Ma tante, наливая себе принесенного Ариной кофею, увлеченно продолжала. Но дослушать Александриньке не довелось. Мама спохватилась, что ребенок слушает что ненадобно, зазвонила в колокольчик, и через несколько минут miss Betty увела Александриньку в классную. И все хорошее в этом утре закончилось.

В классной они с младшим братом подрались. Он сказал ей дурное, Александринька стукнула его в ответ. Иван отчаянно заревел. Да так, что матушка пришла со своей половины и, не разбираясь, недобрым голосом назвала ее дурной девочкой и велела оставить без сладкого. Матушка, которая только что вся в солнечных зайчиках была их королевой, и вдруг!..

А тут еще miss Betty стала жаловаться, что Alexix не хочет правильно читать по-английски. То есть все слова в книжке с картинками называет, а стоит ей показать те же слова в другой книжке, как не хочет их узнавать. Мама решила проверить, велела принесть выписанную из Лондона книгу и просила называть слово. Строчки отчего-то стали прыгать в затейливом танце, буквы смешались. А братец Иван, как нарочно, забежал и вперед ее давай выкрикивать «a bear, a horse, a piglet, a cow says Mou-Mou…»

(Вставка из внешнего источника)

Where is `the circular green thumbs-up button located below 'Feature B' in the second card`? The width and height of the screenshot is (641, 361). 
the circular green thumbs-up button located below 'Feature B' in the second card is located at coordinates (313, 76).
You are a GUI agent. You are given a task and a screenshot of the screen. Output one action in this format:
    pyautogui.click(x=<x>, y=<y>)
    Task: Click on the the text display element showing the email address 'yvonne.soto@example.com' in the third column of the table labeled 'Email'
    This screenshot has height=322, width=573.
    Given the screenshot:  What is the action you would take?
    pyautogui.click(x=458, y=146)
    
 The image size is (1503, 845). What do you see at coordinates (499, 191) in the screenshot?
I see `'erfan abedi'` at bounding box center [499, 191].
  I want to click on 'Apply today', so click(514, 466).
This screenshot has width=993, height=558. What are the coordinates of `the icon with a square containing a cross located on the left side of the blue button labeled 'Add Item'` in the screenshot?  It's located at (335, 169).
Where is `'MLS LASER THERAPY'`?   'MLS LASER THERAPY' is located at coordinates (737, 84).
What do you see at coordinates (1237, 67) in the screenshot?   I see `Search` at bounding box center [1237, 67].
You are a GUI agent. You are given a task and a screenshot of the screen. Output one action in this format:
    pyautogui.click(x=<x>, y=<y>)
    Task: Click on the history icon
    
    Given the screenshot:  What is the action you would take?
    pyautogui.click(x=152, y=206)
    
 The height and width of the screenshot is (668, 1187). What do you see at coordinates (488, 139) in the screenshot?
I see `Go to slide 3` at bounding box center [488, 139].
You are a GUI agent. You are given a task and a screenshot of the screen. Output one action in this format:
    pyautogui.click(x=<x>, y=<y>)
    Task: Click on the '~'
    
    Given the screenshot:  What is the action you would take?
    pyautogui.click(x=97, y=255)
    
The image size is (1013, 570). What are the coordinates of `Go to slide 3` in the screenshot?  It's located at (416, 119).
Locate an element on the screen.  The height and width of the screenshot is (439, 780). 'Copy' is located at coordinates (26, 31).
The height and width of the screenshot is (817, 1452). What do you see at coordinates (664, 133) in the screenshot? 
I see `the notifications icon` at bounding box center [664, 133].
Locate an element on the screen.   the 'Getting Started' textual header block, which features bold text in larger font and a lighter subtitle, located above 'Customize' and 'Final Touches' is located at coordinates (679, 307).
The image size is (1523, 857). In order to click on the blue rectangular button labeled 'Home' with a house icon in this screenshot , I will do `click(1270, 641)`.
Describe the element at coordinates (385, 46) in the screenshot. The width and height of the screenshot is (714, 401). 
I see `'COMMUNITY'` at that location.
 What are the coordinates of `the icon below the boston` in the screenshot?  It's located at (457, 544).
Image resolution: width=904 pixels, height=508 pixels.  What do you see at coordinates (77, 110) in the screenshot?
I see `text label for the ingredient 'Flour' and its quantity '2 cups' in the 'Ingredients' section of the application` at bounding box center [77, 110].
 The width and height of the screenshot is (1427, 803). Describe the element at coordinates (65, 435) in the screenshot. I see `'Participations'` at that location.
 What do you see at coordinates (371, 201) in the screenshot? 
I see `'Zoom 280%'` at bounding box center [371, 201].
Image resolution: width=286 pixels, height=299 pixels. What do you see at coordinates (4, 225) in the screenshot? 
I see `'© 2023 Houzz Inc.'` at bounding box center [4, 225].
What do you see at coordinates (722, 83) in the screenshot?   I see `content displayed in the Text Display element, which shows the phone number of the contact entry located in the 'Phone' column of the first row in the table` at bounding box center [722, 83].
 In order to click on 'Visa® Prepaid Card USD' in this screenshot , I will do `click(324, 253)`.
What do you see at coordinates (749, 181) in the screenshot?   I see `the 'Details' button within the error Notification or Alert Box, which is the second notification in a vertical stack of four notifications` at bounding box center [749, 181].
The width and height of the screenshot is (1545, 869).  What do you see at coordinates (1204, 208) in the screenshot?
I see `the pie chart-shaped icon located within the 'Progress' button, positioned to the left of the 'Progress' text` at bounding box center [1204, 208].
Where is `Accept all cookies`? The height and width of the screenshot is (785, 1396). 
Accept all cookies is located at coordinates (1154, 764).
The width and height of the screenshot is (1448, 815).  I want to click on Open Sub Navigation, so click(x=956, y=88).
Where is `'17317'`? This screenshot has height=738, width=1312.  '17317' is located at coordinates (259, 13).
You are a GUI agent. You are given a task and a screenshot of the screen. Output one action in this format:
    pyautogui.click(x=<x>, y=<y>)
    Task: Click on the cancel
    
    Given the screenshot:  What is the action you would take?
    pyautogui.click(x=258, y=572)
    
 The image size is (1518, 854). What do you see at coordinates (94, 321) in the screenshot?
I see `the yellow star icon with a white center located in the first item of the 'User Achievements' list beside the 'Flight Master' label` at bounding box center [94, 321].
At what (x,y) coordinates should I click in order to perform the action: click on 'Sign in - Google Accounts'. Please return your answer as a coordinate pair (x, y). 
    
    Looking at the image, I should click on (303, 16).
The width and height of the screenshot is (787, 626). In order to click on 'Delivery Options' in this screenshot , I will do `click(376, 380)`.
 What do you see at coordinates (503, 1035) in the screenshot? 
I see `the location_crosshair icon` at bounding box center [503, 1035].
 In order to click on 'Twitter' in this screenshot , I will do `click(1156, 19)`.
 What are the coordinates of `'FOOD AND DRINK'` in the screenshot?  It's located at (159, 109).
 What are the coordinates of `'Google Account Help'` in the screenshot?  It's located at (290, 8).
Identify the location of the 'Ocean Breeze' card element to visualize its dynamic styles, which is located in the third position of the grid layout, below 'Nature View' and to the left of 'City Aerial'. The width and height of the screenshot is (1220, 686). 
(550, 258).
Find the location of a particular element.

И матушка принялась его хвалить. И за аглицкий, и за буквочки. А чего там хвалить, одни каракули. У нее, у Сашеньки, давным-давным-давно такие кривенькие получались. И уже долго-долго, целых много месяцев, еще с до-Рождества буквочки стали выходить ровненькие, одно загляденье, а ее мама отчего-то не хвалит! Напротив, вся такая уже не солнечная, говорит, что она, Александрушка, из нее, из матушки, жизнь высасывает. Что более нет сил у матушки на все семейство. Что папа только прожекты политического переустройства для министерства пишет, ему и дела нет, что займы не оплачены, что из имения мало денег прислали, что к лету, ежели они в имение не едут, а вынуждены оставаться в Петербурге, дачу надо задолго брать, потому что летом не до того будет. И только она, матушка, должна быть за все в ответе — и с прислугой браниться, что в доме нечисто, и что обед дурен, и что белошвейной мастерской давно не заплачено, сестра какая нарядная даже с утра приезжает, а у нее две дюжины платьев в сезон, разве может приличная дама так жить! И она, мама, не может всегда за всеми доглядывать, она жить хочет! Будто нынче матушка не живет. Смешная какая.

А Ванечка, как на грех, принялся далее читать из маменькиной книги, а его никто и не просил. Александринька кинулась книжку отымать, чтобы самой еще лучше прочесть. А Ванюшка не дает, убегает, да еще и рожи корчит, да нарочно по-аглицки кричит: «Bad girl! Alexix is a bad girl!» Александринька книжку как дернет, а Ванюшка не пускает, корешок и оторвался. Александринька этот корешок в Ванюшку бросила и его оцарапала. Случайно. Кто ж знал, что кровь из царапины сочиться станет.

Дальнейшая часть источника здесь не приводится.